In today’s episode, we interview Gregory Glatzer, an undergraduate student at the Pennsylvania University, College of Information Science and Technology, studying applied Data Science.
He speaks about his work, especially in the intersection of wildlife conservation and data science. Gregory said more about his last research on understanding the settlement of wildlife animals, particularly elephants. He built a machine learning model that predicted the next settlement of elephants based on their historical track record. This would aid the protection of these animals from poachers. Gregory explained how they got the dataset for this study, and why it was critical to protect such data from the general public.
In the interview, Gregory explained that they used a movement tracking sensor to capture the location and physical movement of elephants. However, he needed more than a migration dataset. Gregory used the temperature data as well for his study. He explained why the temperature data was equally critical. Gregory mentioned that the historical weather data was obtained from an API called Meteostat.
Gregory went on to discuss the algorithms he used for this task. He explained that a combination of two machine learning algorithms were used: DBSCAN and K-Means Clustering.
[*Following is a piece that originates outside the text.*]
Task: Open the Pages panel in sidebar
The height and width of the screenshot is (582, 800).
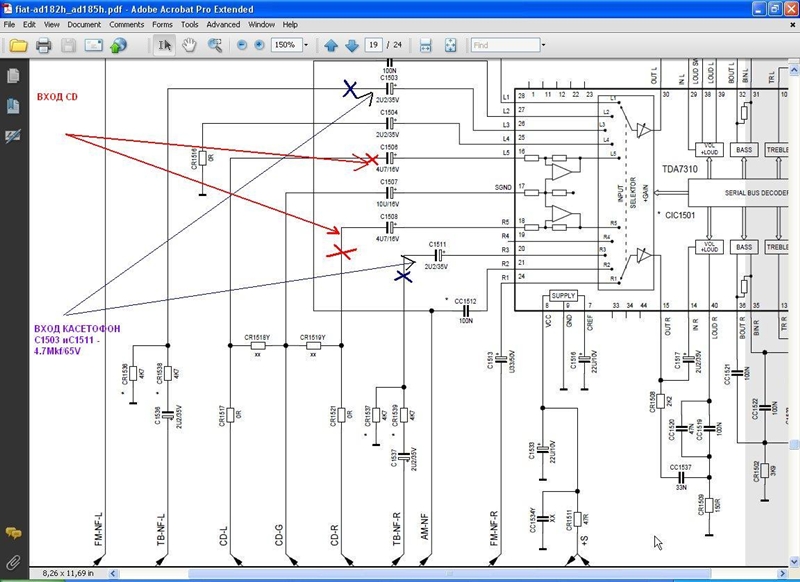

Gregory extensively discussed why he used both algorithms in one project and how they played out. He mentioned using other algorithms such as Optics to evaluate how it would measure up against the first two.
Going forward, Gregory touched on the anomaly he observed in the data due to environmental situations beyond his control. In the end however, the study results were impressive, even though he acknowledged that this was just the beginning. He virtually presented his results in the Towiri Conference organized by the Tanzania Wildlife Institute.
He rounded up by disclosing his passion for frontend development and how you can reach him at g1776.github.io
Gregory Glatzer is a junior studying Applied Data Science at The Pennsylvania State University. Working with Penn State IST faculty, he has published research regarding the application of clustering algorithms onto elephant movement data. He has also competed in the 2019 & 2020 Nittany AI Challenge. Gregory's fascination with the data science pipeline, especially the development of full stack web applications that utilize the power of real-time data, can be seen throughout his work. In his spare time, Gregory enjoys playing and listening to jazz on clarinet and saxophone, coding for fun, and spending time with friends and family.
Thanks to our sponsors for their support
Kyle: Welcome to data skeptic K-means clustering. The podcast exploring the problem, the algorithms, enhancements and use cases for K-means clustering.
Greg: Hello, my name is Gregory Glatzer. I am currently an undergraduate student at the Pennsylvania State University in the College of Information Science and Technology
Kyle: And what are you studying there?
Greg: I’m studying Applied Data Science
Kyle: So the project we’re going to talk about obviously includes some data science but also some, would you call it life sciences as well?
Kyle: And is that part of your career as well or did you commit this from purely a numeric side of things?
Greg: From the numeric side of things I was doing undergraduate research and the faculty that was leading the research. They had some interest in the domain of wildlife conservation. So that’s where I got into this from.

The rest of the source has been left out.